Nonostante l’aumento di navi impegnate nella ricerca e soccorso nel Mediterraneo, gli equipaggi di Moas hanno dovuto far fronte ad operazioni di salvataggio molto più complesse e rischiose durante il corso dell’estate 2016. Secondo gli ultimi dati Iom, sono quasi 4300 le persone morte o disperse quest’anno in mare, un numero che supera di gran lunga i record degli anni precedenti. Eppure, il numero totale di persone che nel 2016 hanno tentato di attraversare il Mediterraneo è lievemente diminuito rispetto agli anni scorsi; sebbene i numeri relativi alla rotta del Mediterraneo Centrale – che dalla Libia all’Italia attraversa il Canale di Sicilia – siano rimasti inalterati.

Gli equipaggi di professionisti di soccorso a bordo delle due navi di Moas – Phoenix e Responder – in più occassioni hanno dovuto confrontarsi con operazioni di salvataggio particolarmente pericolose sia per le persone migranti che per i soccorritori stessi. Ciò è principalmente dovuto a un cambio di strategie adottate dai trafficanti nel corso di quest’anno.

Se, negli anni precedenti, il flusso delle persone era distribuito nel tempo, con circa 2 o 3 barconi al giorno, quest’anno i nostri equipaggi hanno assistito a vere e proprie partenze di massa, con decine di imbarcazioni in avaria da soccorrere in un solo giorno. La rete dei trafficanti sembra essersi industrializzata. L’aumento di competizione tra i diversi attori implicati nel traffico ha determinato una vera e propria corsa all’approvvigionamento di barche di legno, gommoni, motori, serbatoi di carburante, etc. in quantità sufficienti a soddisfare la domanda continua. Tutto questo si riflette nell’aumento del numero di persone che vengono stipate in condizioni sempre più disumane in gommoni ancora più inadatti ad attraversare il mare.

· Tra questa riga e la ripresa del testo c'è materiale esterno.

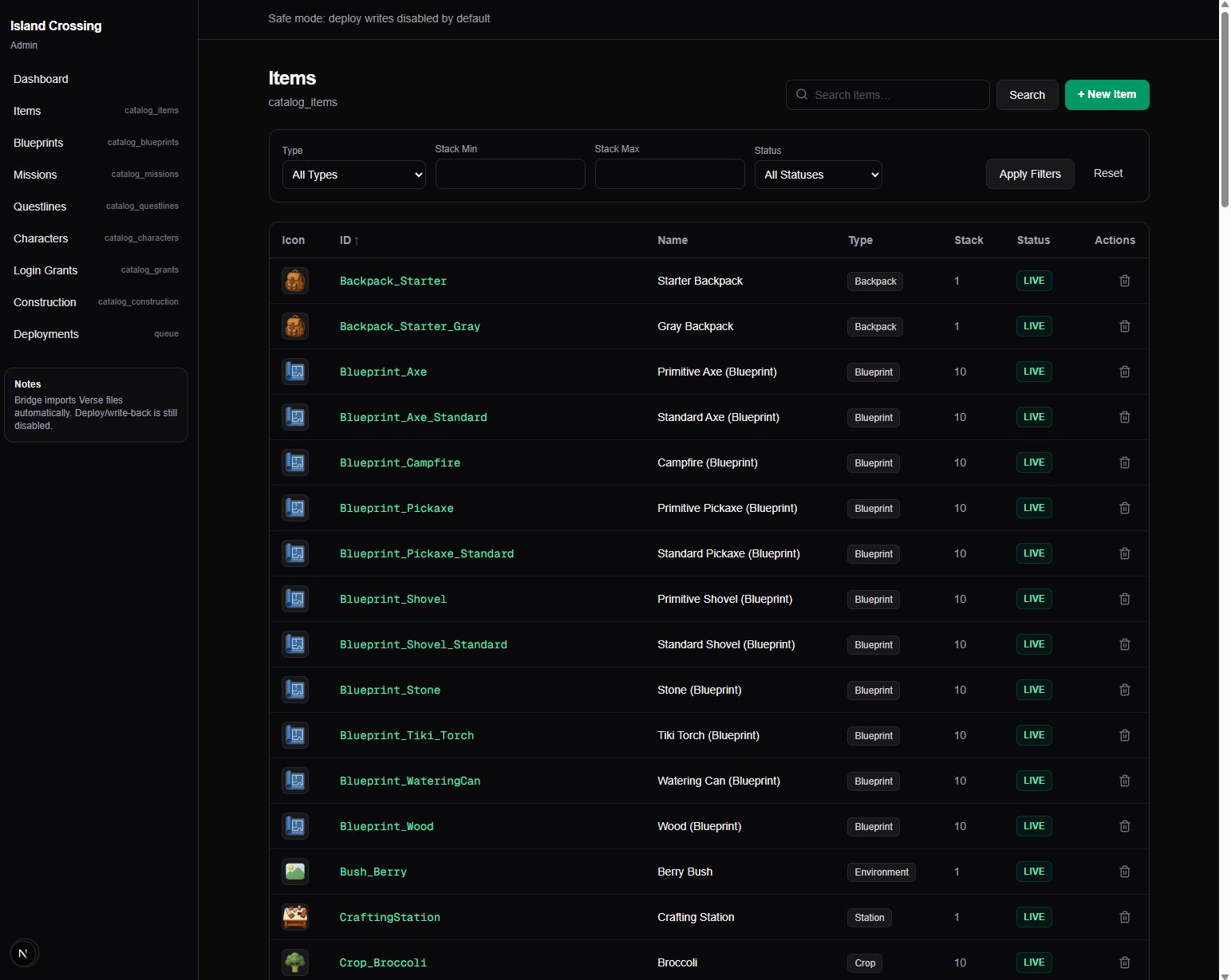Click the Berry Bush environment icon
The height and width of the screenshot is (980, 1231).
[295, 872]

“Ingenti carichi di persone, combinati ad una minor qualità dei natanti, costituiscono la formula per una tragedia”, ha affermato il Capo delle Operazioni di Moas, Ian Ruggier. Non c’è dubbio che le imbarcazioni usate dai trafficanti siano costruite per resistere solo poche miglia, e arrivare appena più in là delle acque territoriali Libiche”.

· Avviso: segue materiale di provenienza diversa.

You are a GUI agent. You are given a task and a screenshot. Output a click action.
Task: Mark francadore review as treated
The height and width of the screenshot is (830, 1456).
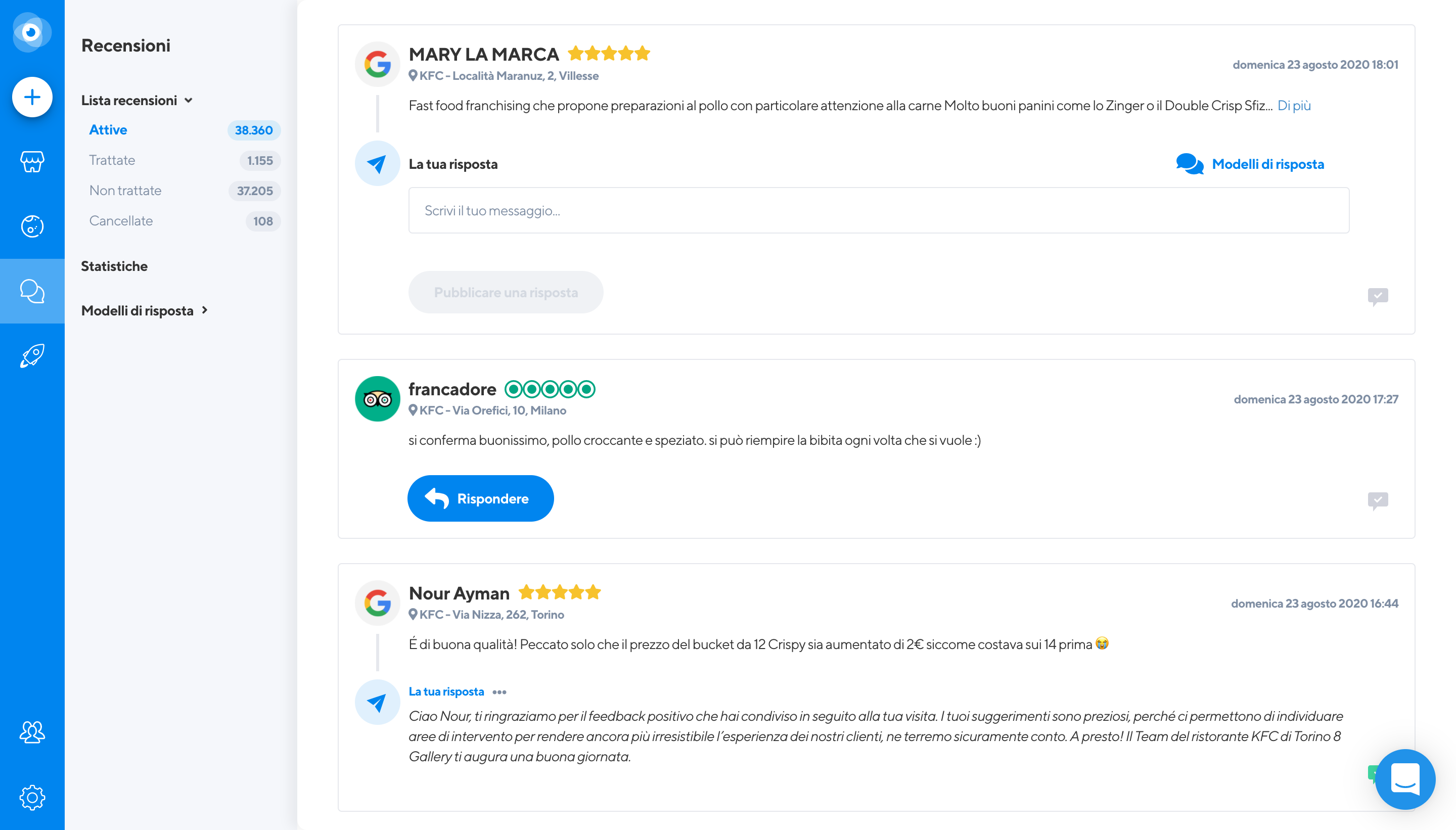pos(1377,500)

Date le circostanze, quindi, il numero di morti effettive potrebbe essere di gran lungamaggiore di quelle registrate. È estremamente difficile per i soccorritori individuare e soccorrere tutti i barconi che vengono mandati in un’unica ondata. Inoltre, in diverse occasioni i nostri equipaggi hanno condotto dei soccorsi notturni di persone che si trovavano in mare dalla mattina presto, ed erano state individuate solo la sera. Ciò lascia intendere che molte altre barche possano passare totalmente inosservate.

Oltre 30mila persone sono state salvate dall’inizio della missione umanitaria di Moas, lanciata nel 2014. Di queste, ben 19mila sono state soccorse e assistite solo dallo scorso giugno ad oggi.

“I viaggi della morte nel Mediterraneo non verranno certo fermati alzando muri o barricate o imponendo più controlli alle frontiere. È chiaro ormai che la militarizzazione delle frontiere non è una soluzione. Le persone troveranno sempre un modo di arrivare in Europa. C’è una necessità urgente di gestire il fenomeno, invece di evitarlo nascosti dietro a un muro di filo spinato. I leader Europei devono impegnarsi ed esporsi in prima persona” ha detto il direttore di Moas, Pete Sweetnam.